第二百八十五章 給她送鐘

   兩人就保持著這個動作頓在那裡,鳳棲山的手前進不了半分,葉庭柯的手也完全無法放松。他們都這麼相互的凝視對方,眸光纏繞,火花四濺。許久,鳳棲山哈哈哈一笑,從葉庭柯的雙指之間抽回自己的手:“早就聽說安平王爺武功高強,十分了不得,今日一見果然非凡,真是讓本府主大開眼見啊!”

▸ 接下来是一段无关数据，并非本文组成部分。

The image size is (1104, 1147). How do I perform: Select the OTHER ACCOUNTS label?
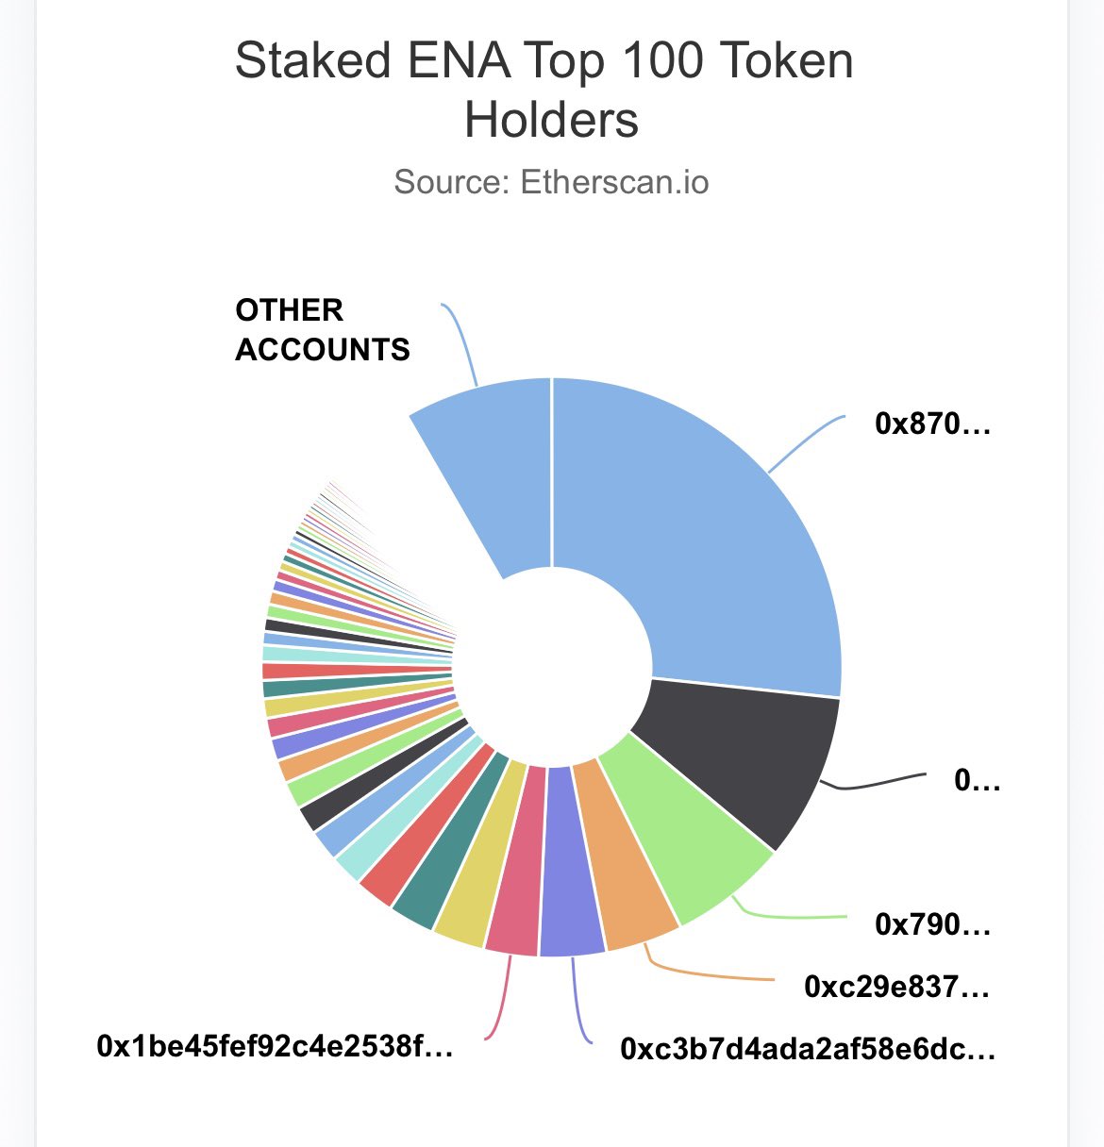pos(322,330)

   葉庭柯微微勾唇,一雙眸子幽深而晦暗,笑容渺遠:“早就聽聞鎮天府府主的功夫詭異多變防不勝防,今日一見的確讓本王眼前一亮呢!”

   兩人明明都是說著誇耀對方的話語,可是穆清卻仿佛看到空中劈裡啪啦閃耀著的火花,忍不住癟癟嘴:“這些人就是裝X!”

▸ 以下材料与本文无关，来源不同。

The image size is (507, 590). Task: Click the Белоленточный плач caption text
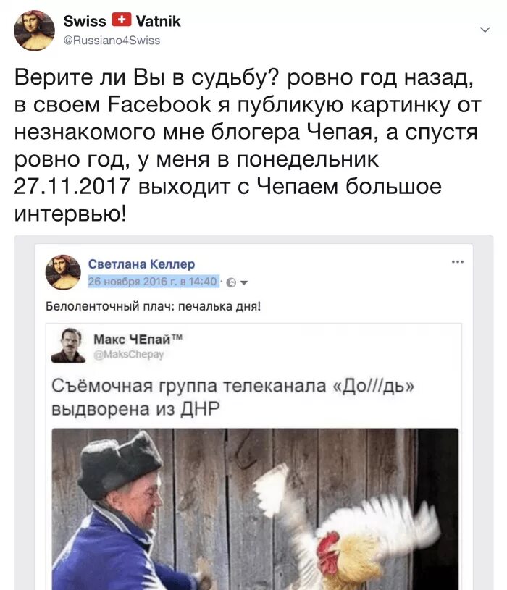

   “娘,什麼是裝X?”邊上的小寶兒一臉不解的轉頭,眨著小眼睛,求知欲很是強的模樣。

   呃……

   穆清尷尬的眨巴眨巴嘴,假裝沒有聽到寶兒的問話,眯縫著眼睛,繼續享受今日的好天氣,還輕聲感嘆一句:“寶兒,今天天氣真好啊!”

   寶兒:……

   鎮天府府主笑著看了一眼葉庭柯,對著身後的人擺擺手,沉聲吩咐道:“來人,將本王給郡主送的拜年大禮抬上來!”

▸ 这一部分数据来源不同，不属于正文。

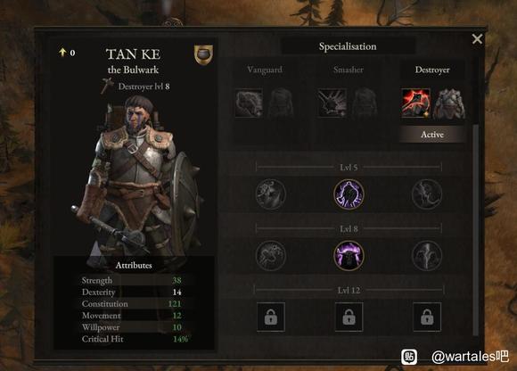The image size is (517, 371).
Task: Select the Smasher skill icon
Action: point(332,103)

   副官滿臉了然,認真點頭,緩步轉身,吩咐幾人將外面的一口包裝精美的大箱子抬過來,然後才一臉笑意的對著鎮天府府主行禮:“府主,東西抬進來了!”

   “嗯,放下吧!”鳳棲山微微一笑,滿意的點點頭。

   果然是訓練有序的鐵戟軍,只見眾人動作整齊的彎腰,耳邊傳來厚重的“咚”的一聲重物與地面的撞擊響音,那口大箱子終於落到了地上。穆清和寶兒忍不住好奇的眨眨眼,看那盒子包裝精美,又十分沉重,真不知道是什麼。不過穆清和寶兒清楚:這鎮天府府主是黃鼠狼給雞拜年,絕對沒安好心!

   穆清佯裝不解的笑著說道:“這鎮天府府主還真是夠懂規矩的呢,來就來嘛,還帶什麼禮物呀,反正……”大家以後不會怎麼走動的!後面的話穆清並沒有說出來,而是用一個別有深意的微笑代替。

   鎮天府府主對著穆清微微一笑,沉聲道:“郡主還真是跟本府主見外呢!來人啊,把這個東西拆開,搬到那裡去放著!”

   “是!”副官幸災樂禍的瞥了一眼穆清,上前三下五除二的將箱子拆開,便見裡面的東西展露在眾人之下。

   石鐘!紅杏幾人倒抽一口涼氣:這石鐘在星火大陸之上簡直就是珍惜之物,只有機關術家族之人才能做得出來。他們根據時辰的變化,用一種簡單易計算的刻度標記出來,配以機關之術,能夠顯示出十二個時辰。因為外殼是用石頭做成,裡面空心,敲擊起來猶如鐘聲鳴響,且與鐘聲記錄時間的作用相同,故而叫石鐘。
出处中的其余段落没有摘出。